*** Exercise data ***
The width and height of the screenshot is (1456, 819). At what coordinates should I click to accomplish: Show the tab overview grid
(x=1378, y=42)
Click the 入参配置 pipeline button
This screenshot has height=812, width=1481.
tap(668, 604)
***
● Your task
This exercise calls for an exact reproduction of the material.

● Expected answer
The width and height of the screenshot is (1456, 819). At what coordinates should I click to accomplish: Show the tab overview grid
(x=1378, y=42)
Click the 入参配置 pipeline button
This screenshot has height=812, width=1481.
tap(668, 604)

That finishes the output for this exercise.